BGH: Verbreiten eines Polizisten-Fotos zulässig

Ein Bundespolizist, der im Dienst Symbole trägt, die mit einer rechtsnationalen Gesinnung assoziiert werden, muss eine identifizierende Bildberichterstattung darüber hinnehmen. Das entschied der Bundesgerichtshof (BGH).

BGH, Urteil vom 08. November 2022 – VI ZR 1319/20

Der Kläger war während eines Einsatzes auf einer Demonstration gegen Neonazis in Sachsen fotografiert worden. Auf dem Bild trägt der uniformierte Polizist zwei Aufnäher an der Brust: Der eine zeigt ein Emblem mit Schwert, Schild und Flügeln samt der lateinischen Aufschrift „Recte faciendo neminem timeas“ („Tue Recht und scheue niemanden“), der andere ein griechisches Omega mit Spartaner-Helm und gekreuzten Schwertern sowie dem griechischen Schriftzug „Molon Labe“ („Komm und hol sie dir“).

Der Fernsehsender „n-tv“ berichtete in zwei Artikeln auf seiner Online-Seite darüber und problematisierte darin das Vorhandensein von Sympathien für rechtsnationale Gruppierungen unter anderem in der Bundespolizei. Der eine Artikel beinhaltete die Abbildung einer Twitter-Nachricht mit dem Foto des Klägers. Dem anderen Artikel war ein Link zu demselben Tweet angefügt. Die Tweets hatte die Veranstalter-Organisation der Anti-Nazi-Demonstration abgesetzt, auf der der Polizist eingesetzt war.
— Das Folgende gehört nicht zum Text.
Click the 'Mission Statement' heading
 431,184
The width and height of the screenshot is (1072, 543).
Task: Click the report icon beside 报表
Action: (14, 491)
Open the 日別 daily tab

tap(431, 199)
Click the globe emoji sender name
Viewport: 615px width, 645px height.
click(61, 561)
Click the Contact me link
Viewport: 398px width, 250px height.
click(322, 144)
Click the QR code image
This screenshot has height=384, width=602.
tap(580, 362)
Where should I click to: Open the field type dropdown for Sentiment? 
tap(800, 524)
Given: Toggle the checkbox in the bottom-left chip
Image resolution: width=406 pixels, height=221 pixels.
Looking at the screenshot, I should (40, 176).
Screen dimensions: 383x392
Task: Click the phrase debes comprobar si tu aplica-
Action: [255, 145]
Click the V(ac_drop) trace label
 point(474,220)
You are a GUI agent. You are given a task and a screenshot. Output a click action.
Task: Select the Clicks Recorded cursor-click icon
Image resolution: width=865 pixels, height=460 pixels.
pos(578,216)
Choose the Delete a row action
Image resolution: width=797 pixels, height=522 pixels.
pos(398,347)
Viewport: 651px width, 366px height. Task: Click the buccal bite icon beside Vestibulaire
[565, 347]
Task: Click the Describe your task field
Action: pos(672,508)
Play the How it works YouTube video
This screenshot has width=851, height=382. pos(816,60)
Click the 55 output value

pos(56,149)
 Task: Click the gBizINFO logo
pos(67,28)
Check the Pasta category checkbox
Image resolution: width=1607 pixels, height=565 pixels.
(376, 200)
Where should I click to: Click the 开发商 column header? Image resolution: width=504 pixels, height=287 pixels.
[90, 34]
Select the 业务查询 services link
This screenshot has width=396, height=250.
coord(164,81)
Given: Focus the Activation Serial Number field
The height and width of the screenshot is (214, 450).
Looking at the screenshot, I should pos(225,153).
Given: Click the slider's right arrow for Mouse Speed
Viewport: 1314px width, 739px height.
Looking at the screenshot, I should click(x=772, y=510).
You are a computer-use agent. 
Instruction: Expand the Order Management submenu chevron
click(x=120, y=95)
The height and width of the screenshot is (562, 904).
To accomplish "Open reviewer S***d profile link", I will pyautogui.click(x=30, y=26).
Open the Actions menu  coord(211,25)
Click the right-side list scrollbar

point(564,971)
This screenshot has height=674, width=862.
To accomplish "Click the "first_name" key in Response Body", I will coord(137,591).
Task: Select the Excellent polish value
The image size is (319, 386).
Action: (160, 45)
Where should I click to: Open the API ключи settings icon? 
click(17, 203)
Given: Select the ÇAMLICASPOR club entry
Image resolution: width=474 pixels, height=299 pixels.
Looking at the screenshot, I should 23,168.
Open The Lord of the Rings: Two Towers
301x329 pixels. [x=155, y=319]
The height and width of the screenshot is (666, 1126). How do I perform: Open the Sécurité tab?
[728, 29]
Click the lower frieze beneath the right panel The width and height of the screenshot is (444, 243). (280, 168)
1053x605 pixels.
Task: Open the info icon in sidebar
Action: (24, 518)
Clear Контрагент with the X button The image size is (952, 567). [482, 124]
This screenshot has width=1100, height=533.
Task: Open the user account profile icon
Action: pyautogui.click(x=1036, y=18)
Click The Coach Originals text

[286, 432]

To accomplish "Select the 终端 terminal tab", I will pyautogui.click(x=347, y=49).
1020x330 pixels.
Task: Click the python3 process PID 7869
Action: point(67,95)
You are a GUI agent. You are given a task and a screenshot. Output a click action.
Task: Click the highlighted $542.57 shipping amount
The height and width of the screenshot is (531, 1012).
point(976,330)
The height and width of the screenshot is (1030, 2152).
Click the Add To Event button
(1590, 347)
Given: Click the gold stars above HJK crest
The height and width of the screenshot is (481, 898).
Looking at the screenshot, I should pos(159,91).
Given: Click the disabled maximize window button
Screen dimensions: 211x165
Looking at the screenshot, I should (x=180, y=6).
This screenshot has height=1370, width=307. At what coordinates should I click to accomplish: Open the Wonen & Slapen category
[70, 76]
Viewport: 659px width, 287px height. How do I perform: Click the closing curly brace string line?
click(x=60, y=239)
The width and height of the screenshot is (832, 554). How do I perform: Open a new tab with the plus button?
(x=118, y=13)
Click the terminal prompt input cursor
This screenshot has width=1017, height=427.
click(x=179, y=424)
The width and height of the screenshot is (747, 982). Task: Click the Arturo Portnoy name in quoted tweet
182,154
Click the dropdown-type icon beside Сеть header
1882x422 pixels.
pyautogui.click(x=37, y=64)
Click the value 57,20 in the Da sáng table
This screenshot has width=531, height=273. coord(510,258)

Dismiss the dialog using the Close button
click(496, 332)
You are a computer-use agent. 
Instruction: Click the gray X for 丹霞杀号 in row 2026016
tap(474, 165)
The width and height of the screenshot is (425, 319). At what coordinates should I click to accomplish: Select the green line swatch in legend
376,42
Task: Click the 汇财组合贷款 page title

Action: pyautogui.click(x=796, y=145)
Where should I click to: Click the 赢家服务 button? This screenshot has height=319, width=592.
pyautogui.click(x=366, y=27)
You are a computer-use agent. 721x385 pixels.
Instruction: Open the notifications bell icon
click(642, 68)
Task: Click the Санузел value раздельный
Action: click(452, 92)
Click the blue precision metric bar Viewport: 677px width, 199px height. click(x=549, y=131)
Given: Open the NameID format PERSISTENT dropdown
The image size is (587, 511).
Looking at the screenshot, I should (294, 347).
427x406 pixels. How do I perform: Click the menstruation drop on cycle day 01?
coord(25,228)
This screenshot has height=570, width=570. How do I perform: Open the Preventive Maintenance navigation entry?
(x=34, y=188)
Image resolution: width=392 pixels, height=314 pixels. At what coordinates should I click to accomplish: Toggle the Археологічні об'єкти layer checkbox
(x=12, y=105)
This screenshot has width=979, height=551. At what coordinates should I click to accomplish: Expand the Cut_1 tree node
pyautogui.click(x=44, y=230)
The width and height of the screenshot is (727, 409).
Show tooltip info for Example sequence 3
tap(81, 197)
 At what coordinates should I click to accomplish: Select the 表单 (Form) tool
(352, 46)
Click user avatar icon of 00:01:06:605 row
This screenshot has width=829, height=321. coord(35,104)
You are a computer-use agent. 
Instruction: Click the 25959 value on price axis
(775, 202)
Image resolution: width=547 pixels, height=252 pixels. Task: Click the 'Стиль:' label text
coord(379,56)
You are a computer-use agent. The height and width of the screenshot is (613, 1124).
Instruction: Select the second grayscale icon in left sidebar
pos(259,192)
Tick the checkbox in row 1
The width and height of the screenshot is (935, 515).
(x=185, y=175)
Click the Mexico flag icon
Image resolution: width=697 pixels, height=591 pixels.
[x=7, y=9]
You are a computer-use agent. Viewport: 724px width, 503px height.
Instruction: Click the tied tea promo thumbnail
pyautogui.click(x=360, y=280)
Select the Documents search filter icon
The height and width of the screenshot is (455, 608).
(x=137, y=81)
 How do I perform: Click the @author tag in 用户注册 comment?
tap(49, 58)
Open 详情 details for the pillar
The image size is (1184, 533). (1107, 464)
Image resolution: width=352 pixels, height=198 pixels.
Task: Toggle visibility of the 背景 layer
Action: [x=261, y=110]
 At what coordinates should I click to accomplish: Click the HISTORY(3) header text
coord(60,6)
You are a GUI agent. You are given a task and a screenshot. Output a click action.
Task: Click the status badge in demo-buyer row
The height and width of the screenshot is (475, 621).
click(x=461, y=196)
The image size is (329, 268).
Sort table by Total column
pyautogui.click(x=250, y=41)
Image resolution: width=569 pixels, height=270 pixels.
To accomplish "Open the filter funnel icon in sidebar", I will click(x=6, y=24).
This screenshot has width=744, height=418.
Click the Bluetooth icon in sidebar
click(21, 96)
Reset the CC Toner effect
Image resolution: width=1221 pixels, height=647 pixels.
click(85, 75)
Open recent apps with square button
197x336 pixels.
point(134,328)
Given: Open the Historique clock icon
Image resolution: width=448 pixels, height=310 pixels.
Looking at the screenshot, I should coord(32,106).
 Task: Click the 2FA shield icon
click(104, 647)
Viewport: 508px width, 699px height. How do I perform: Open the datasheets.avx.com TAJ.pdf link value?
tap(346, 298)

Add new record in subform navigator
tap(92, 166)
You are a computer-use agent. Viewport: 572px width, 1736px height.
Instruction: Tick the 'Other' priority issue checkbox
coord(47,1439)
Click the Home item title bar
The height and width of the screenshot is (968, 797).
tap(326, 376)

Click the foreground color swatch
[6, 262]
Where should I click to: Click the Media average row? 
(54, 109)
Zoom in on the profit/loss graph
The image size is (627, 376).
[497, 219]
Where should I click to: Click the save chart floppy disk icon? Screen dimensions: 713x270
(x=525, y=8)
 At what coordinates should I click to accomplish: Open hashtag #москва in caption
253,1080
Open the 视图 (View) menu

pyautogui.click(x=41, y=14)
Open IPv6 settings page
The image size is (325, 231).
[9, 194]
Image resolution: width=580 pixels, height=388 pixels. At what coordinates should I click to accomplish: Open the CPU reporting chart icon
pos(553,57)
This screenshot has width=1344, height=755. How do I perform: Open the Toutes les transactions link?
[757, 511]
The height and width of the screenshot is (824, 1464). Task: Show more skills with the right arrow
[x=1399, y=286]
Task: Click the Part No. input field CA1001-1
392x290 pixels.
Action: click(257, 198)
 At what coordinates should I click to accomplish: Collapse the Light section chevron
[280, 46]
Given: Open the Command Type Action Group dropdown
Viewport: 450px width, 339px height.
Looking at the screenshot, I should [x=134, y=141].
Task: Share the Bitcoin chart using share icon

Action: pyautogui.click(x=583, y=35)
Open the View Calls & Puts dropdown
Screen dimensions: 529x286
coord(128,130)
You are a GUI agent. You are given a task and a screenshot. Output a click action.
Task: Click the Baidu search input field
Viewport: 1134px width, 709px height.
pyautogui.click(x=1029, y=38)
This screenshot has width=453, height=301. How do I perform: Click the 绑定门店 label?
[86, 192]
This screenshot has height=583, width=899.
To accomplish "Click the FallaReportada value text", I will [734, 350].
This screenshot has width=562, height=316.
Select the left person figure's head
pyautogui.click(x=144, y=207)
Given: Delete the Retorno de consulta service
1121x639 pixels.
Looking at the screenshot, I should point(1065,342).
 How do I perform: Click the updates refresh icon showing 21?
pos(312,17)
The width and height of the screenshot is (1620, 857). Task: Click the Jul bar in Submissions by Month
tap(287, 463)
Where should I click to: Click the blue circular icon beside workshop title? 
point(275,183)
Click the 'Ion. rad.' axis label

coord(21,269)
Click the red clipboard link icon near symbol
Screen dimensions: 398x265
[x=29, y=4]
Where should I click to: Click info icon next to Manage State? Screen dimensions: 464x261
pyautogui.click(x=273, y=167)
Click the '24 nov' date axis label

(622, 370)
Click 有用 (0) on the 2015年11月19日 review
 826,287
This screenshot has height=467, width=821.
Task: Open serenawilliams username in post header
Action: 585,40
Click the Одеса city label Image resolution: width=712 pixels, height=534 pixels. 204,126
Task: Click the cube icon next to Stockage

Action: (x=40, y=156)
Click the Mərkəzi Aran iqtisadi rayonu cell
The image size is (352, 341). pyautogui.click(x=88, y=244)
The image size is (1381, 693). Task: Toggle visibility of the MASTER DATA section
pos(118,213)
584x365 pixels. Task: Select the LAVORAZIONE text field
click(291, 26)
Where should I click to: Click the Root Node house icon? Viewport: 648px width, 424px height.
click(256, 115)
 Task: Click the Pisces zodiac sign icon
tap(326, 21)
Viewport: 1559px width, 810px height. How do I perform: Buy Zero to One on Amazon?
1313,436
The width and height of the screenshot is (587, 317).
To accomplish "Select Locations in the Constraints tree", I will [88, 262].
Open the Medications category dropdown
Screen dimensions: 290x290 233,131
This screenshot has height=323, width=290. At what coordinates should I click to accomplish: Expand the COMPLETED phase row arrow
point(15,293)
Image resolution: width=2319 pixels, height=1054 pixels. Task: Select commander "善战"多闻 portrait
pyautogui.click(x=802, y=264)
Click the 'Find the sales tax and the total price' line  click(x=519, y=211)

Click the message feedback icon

Nach Auffassung des sechsten Zivilsenats war die Verbreitung des Bildes durch das beklagte Medienunternehmen zulässig. Damit bestätigte der BGH die Auffassung des Oberlandesgerichts Naumburg in der Vorinstanz. Die Abbildung des Klägers stelle ein Bildnis aus dem Bereich der Zeitgeschichte im Sinne des § 23 Abs. 1 Nr. 1 KUG dar. Die erforderliche Abwägung zwischen Persönlichkeitsrecht des identifizierbar abgebildeten Klägers und Pressefreiheit falle zu Lasten des Klägers aus.

Dabei berücksichtigte der BGH, dass der Berichterstattung zu der Problematik ein „erheblicher Informationswert“ zukomme. Eine öffentliche Auseinandersetzung mit Symbolen, die Zweifel an der Neutralität, Objektivität und Verfassungstreue von Polizisten begründeten, liege im gesellschaftlichen Interesse. Es sei dabei unerheblich, ob der Kläger tatsächlich eine rechtsnationale Gesinnung hege. Der Artikel werfe nur die dahingehende Frage auf, beantworte diese aber nicht.

In die Abwägung stellte der BGH in seinem Urteil weiterhin ein, dass der Kläger lediglich im Bekanntenkreis zu identifizieren gewesen sei. Außerdem habe er durch die Symbole gewollt Aufmerksamkeit erregt. Indem er einen privaten Aufnäher auf einer dienstlichen Uniform trug, habe er die in der Polizeiuniform ausgedrückte Neutralität bewusst aufgehoben und so den Anlass für die Berichterstattung selbst geschaffen. Eine Prangerwirkung durch die Verbreitung des Fotos sah der BGH -obgleich der Kläger sich seit der Veröffentlichung Anfeindungen ausgesetzt sehe- nicht.